Much have been raved about Bruges (rhymes with ‘rouge’), one of the most immaculately preserved medieval city in Europe. Finally seeing it for myself, I can certainly assure that it lives up to the hype, no matter how inflated it is with tourists. Although I did wonder if Bruges would be a good contender to the beautiful town of Namur, I was not the least disappointed but rather pleased that I have saved the best part of Belgium for last.
Bruges is the 6th largest metropolitan area in Belgium but it is the number 1 tourist destination IN THE COUNTRY.
After soaking in the city vibe of Brussels in 1 day, it was quite the contrast visiting Bruges. Wandering around the town felt like stepping back in time — historic churches and the bell tower soared mightily, pathways neatly cobbled with not a drop of litter in sight, the lush greenery and dreamy canals thread through the town ever so calmly, and at every block sits a surprising narrow alleyway that very often smells heavenly of chocolate and freshly baked goods.
It was a truly relaxing discovery of yet another UNESCO World Heritage Site gem on foot.

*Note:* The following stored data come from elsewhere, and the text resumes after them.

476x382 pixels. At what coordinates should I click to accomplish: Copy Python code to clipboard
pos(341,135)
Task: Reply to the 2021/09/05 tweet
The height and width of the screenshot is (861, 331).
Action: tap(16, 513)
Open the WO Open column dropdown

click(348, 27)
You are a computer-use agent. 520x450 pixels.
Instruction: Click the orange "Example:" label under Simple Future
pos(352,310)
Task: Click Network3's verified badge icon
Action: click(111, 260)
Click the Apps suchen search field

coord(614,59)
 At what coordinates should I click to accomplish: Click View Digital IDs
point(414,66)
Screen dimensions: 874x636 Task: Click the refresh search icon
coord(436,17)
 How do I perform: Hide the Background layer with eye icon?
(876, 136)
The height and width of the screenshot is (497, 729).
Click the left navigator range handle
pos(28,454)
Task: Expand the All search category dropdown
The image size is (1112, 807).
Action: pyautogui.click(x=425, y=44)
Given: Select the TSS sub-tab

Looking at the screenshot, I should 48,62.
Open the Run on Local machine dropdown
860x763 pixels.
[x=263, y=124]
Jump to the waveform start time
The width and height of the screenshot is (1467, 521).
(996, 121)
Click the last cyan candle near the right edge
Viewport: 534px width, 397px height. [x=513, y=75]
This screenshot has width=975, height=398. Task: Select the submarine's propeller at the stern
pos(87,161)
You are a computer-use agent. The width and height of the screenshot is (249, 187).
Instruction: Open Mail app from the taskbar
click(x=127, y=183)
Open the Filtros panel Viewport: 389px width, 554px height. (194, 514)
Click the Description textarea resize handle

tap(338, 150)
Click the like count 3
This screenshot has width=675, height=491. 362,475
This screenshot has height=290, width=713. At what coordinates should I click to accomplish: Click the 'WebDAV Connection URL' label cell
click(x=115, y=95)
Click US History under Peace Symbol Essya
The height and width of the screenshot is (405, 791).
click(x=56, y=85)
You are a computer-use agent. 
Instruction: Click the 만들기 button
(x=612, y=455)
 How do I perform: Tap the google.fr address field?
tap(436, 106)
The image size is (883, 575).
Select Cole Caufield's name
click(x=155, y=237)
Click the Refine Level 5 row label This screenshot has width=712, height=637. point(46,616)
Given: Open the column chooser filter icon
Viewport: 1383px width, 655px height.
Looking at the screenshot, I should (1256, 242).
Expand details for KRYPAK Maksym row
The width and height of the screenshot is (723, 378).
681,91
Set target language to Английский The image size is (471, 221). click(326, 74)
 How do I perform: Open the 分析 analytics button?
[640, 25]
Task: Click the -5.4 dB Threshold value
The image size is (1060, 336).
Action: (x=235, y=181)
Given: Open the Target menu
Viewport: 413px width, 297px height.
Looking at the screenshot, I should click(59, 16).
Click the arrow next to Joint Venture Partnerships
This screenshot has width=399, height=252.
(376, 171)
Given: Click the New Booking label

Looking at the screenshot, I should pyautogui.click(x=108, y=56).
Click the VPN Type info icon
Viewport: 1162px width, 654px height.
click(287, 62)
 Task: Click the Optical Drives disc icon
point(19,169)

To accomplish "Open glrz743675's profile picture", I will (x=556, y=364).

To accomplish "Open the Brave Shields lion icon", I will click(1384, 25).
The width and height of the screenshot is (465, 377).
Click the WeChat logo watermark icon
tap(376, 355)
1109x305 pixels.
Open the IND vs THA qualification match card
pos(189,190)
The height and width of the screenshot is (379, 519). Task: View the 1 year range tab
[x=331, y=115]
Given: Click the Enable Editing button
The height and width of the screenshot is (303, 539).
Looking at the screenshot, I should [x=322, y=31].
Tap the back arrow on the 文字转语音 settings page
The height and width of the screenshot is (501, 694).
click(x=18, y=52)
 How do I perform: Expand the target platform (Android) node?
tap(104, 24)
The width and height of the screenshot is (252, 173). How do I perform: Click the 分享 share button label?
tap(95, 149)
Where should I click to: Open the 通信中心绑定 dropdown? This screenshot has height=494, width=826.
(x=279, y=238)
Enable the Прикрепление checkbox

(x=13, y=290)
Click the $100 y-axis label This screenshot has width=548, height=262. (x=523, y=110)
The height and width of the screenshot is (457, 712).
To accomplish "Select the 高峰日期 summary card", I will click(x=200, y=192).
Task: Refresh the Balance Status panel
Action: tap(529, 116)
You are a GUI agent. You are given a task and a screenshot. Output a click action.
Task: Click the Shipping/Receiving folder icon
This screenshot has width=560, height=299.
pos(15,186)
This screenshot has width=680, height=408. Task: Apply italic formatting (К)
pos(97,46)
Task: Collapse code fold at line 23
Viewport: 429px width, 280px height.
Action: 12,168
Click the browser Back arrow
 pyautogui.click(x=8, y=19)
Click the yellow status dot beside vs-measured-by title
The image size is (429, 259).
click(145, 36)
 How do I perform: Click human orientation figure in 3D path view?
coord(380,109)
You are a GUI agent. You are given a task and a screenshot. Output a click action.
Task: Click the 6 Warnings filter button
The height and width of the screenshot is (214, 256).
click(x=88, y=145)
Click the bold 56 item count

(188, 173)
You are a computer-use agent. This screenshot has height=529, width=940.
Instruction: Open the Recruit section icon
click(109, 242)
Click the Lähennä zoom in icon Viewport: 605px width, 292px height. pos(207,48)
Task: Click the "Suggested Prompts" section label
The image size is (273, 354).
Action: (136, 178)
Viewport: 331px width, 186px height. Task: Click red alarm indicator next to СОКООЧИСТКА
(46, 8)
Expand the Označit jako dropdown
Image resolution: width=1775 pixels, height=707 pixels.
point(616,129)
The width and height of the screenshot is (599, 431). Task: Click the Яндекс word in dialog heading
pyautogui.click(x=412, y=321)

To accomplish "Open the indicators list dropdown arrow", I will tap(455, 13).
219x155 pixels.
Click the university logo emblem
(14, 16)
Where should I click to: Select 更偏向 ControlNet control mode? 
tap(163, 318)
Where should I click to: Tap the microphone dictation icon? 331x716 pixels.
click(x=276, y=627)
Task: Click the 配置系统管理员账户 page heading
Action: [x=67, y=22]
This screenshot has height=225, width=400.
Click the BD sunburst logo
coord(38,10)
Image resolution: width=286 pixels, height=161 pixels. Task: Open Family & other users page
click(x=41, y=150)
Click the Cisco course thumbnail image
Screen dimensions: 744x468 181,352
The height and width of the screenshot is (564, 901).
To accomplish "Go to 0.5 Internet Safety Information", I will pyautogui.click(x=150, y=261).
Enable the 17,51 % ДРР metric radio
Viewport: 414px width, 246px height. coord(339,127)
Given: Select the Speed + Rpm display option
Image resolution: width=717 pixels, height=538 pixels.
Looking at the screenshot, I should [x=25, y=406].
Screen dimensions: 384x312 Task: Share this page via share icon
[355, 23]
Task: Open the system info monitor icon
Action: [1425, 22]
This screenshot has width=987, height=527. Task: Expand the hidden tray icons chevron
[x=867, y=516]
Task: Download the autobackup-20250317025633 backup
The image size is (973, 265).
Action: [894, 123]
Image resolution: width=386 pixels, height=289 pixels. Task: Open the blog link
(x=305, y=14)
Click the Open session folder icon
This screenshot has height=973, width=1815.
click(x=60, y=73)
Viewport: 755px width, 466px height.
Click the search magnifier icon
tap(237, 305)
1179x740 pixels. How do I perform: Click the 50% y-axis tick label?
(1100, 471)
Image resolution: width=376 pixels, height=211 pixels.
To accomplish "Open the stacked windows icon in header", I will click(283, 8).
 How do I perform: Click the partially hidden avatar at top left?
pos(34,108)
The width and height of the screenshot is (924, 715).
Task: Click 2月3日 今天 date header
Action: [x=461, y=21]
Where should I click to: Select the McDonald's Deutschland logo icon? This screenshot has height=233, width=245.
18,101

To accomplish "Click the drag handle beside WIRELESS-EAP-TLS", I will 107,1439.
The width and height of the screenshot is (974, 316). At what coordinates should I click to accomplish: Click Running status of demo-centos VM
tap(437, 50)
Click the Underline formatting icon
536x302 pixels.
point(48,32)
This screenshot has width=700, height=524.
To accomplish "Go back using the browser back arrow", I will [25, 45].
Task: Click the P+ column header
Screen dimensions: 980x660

If you are not pressed for time, spend at least 2 days in Bruges so you can pace the trip comfortably.
(scroll to the bottom for what to eat in Bruges)
Also known as the Venice of the North, Bruges got its name from the canals that thread through and surround the city in an oval shape.
In the middle ages, Bruges was once the wealthiest city in Europe due to its canals.
Half Moon Brewery (De Halve Maan), a family-run brewery museum to complete any drinker’s experience in Belgium.
Leading towards Sint-Salvator Cathedral from the 1300s
The very centre of Bruge city, Market Square (Markt).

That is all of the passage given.